Eu te saúdo, Maria, filha dulcíssima de Ana. De novo para ti o
amor me impele. Como descrever o teu caminhar cheio de seriedade, os teus
vestidos, a graça de teu rosto, a maturidade do discernimento num corpo
juvenil? A tua forma de estar foi modesta, distante de todo o luxo e de toda a
indolência; o teu caminhar era grave, sem precipitação, sem preguiça; o teu
carácter era sério, temperado de júbilo, de uma perfeita reserva a propósito
dos homens – disto é testemunho a inquietação que te surgiu aquando da proposta
inesperada do anjo. A teus pais dócil e obediente, tinhas humildes sentimentos
nas mais altas contemplações, palavra amável, provinda de uma alma pacífica. Em
resumo: que outra digna morada senão tu para Deus? Com razão todas as gerações
te proclamam bem-aventurada, oh glória insigne da humanidade! Tu és a honra do
sacerdócio, a esperança dos cristãos, a planta fecunda da virgindade, porque é
através de ti que o renome da virgindade se estendeu aos confins do mundo.

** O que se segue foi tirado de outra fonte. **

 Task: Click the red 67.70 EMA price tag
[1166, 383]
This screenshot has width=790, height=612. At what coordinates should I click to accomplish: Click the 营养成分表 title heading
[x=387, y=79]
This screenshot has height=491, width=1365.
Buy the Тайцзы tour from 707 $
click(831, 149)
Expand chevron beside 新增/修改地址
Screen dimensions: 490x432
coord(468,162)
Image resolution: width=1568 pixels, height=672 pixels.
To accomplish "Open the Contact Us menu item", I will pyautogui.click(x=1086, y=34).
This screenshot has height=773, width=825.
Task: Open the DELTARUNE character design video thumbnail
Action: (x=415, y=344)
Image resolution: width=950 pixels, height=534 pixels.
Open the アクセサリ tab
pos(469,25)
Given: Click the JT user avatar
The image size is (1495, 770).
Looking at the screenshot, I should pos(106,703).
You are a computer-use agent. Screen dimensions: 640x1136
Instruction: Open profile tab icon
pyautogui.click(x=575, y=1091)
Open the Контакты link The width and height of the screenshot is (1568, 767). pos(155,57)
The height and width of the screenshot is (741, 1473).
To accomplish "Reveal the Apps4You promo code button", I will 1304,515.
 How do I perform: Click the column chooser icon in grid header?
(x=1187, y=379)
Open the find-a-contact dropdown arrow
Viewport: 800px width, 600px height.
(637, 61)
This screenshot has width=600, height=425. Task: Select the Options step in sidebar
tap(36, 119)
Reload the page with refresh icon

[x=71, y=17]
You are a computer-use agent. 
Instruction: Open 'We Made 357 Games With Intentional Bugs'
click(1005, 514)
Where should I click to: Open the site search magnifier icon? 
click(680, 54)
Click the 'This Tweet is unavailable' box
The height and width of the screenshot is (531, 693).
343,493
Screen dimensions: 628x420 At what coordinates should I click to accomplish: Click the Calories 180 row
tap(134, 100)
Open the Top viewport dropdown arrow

«Bendita és tu entre as mulheres, e bendito o Fruto do teu ventre». Aqueles que
confessam a tua maternidade divina são benditos, e malditos aqueles que a
negam.
11. Joaquim e Ana,
casal abençoado, recebei de mim estas palavras de aniversário. Oh filha de
Joaquim e de Ana, oh Soberana, acolhe a palavra deste teu servo pecador, mas
inflamada pelo amor, e para quem tu és a única esperança de alegria, a
protectora da vida e, junto de teu Filho, a reconciliadora e firme garantia da
salvação. Possa tu aliviar-me do fardo dos meus pecados, dissipar a névoa que
obscurece o meu espírito e o peso que me agarra à matéria. Possas tu deter as
tentações, governar felizmente a minha vida e conduzir-me pela mão até à
felicidade do Alto. Concede ao mundo a paz, e a todos os habitantes ortodoxos
desta cidade uma alegria perfeita e a salvação eterna, pelas orações de teus
pais e de todo o Corpo da Igreja. Assim seja, assim seja! «Salve, oh cheia de
graça, o Senhor está contigo! Bendita és tu entre as mulheres, e bendito o
fruto de teu ventre», Jesus Cristo, o Filho de Deus. A Ele a Glória, com o Pai
e o Espírito Santo, pelos séculos dos séculos. Amém.
Belíssimo texto do grande São João Damasceno.
ResponderExcluirSe não me engano, ele é o padre da Igreja que deu os mais sólidos fundamentos ao dogma da Assunção de Nossa Senhora, reportando-se a uma atíquissima tradição relativa à dormição da Senhora.